The noted downregulation of HSPB2 and HSPB3 mRNA expression levels in bladder tumors urged us to examine their potential association with the clinicopathological features of BlCa. Thus, the expression levels of these s-HSPs genes were investigated according to tumor stage and grade. Higher expression levels of HSPB2 (p = 0.018) and HSPB3 (p < 0.001) were found in MIBC vs. the NMIBC tumors (Figure 3A,B). Moreover, consistent with our findings in BlCa cell lines (Figure 1), increased HSPB2 and HSPB3 gene expression levels were found in tumors of a higher stage (Figure 3C,D) (HSPB2, p = 0.009; HSPB3, p = 0.002) and grade (Figure 3E,F) (HSPB2, p = 0.054; HSPB3, p = 0.011).

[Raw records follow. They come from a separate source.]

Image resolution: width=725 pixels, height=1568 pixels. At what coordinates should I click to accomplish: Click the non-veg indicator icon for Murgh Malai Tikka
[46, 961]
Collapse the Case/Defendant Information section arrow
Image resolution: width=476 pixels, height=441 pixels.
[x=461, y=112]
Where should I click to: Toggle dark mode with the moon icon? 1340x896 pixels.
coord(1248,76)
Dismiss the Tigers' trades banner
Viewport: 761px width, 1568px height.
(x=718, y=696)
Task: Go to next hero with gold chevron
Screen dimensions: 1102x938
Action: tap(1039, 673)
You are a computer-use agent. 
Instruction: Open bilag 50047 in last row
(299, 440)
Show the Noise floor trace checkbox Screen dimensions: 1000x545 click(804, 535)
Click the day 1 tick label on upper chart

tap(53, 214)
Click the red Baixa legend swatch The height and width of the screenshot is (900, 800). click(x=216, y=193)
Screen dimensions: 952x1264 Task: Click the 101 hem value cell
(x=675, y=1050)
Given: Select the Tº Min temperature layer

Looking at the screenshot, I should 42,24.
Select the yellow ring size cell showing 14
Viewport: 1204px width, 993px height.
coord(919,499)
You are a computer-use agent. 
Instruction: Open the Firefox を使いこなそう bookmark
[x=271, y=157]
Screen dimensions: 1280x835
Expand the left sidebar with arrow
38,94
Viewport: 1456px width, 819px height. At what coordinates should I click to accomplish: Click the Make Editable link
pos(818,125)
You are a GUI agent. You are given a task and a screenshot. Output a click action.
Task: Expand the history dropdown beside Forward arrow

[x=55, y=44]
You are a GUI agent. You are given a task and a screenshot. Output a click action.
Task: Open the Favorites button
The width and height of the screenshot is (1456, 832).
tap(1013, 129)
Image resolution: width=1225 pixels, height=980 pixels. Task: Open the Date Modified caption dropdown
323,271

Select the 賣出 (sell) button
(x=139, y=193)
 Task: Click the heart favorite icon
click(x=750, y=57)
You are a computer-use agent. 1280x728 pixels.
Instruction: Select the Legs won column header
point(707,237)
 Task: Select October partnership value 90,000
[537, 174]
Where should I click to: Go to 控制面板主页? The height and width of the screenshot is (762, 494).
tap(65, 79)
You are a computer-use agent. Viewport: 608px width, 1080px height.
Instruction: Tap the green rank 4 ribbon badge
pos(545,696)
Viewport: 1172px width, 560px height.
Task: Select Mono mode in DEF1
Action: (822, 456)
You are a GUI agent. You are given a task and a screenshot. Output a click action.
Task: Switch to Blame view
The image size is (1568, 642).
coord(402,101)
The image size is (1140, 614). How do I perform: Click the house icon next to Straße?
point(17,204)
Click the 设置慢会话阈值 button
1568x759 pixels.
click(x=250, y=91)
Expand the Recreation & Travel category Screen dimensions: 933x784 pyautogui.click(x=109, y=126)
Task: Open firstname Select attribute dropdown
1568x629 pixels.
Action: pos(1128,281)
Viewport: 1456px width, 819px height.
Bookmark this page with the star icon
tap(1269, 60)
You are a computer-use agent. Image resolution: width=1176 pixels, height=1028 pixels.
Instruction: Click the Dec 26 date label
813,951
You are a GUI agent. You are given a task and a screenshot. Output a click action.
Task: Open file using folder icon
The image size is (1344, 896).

2.5. Low Expression Levels of HSPB2 and HSPB3 mRNA Are Correlated with Higher Risk for NMIBC (TaT1) Patients’ Short-Term Relapse

Since the expression of HSPB2 and HSPB3, mRNA was associated with prognostic features of BlCa, their significance for patients’ treatment outcome was analyzed. The survival analysis of the NMIBC cohort was performed using disease recurrence as a clinical endpoint event for DFS. Kaplan–Meier survival curves highlighted the significantly shorter DFS of TaT1 patients with lower expression of either HSPB2 (p = 0.039) or HSPB3 (p = 0.033) gene (Figure 4A,B), indicating that during the early phases of the disease high expression levels of these chaperones are likely favorable for the patient. The univariate Cox regression analysis confirmed the higher risk for disease relapse of TaT1 patients under expressing HSPB2 (HR: 2.527; 95% CI: 1.004–6.361) or HSPB3 (HR: 3.489; 95% CI: 1.018–11.96) (Table 2). Consistently, the higher risk for short-term relapse and poorer DFS was highlighted for TaT1 patients with a decreased expression of both HSPB2 and HSPB3 mRNA levels, which was confirmed by Kaplan–Meier curves (p = 0.033) (Figure 4C) and the univariate Cox analysis (HR: 2.132; 95% CI: 1.143–3.984; p = 0.017). The multivariate Cox regression analysis adjusted for the major clinical prognostic factors of BlCa highlighted the independent clinical value of HSPB2 and HSPB3 mRNA expression for the outcome of NMIBC. More precisely, multivariate Cox models confirmed the unfavorable DFS of TaT1 patients under expressing HSPB2 (HR: 3.101; 95% CI: 1.134–8.484; p = 0.027) or HSPB3 (HR: 4.872; 95% CI: 1.322–17.96; p = 0.017), independently to tumor stage, grade, patient’s age and EORTC risk stratification (Table 2).
Most interestingly however, a trend [not statistically significant, p > 0.05; Cox regression analysis for MIBC (T2–T4) patients’ overall survival (OS) following treatment (Supplementary Table S1)] for an inverted association of HSPB2 and (to a far lesser extend) HSPB3 genes expression levels with patients’ OS was noticed in advanced stages of the diseases (MIBC; T2–T4). Specifically, it was observed that those patients expressing high levels of these sHSP genes showed a trend for a higher risk regarding a more rapid evolvement of the disease and thus reduced OS (Figure 5).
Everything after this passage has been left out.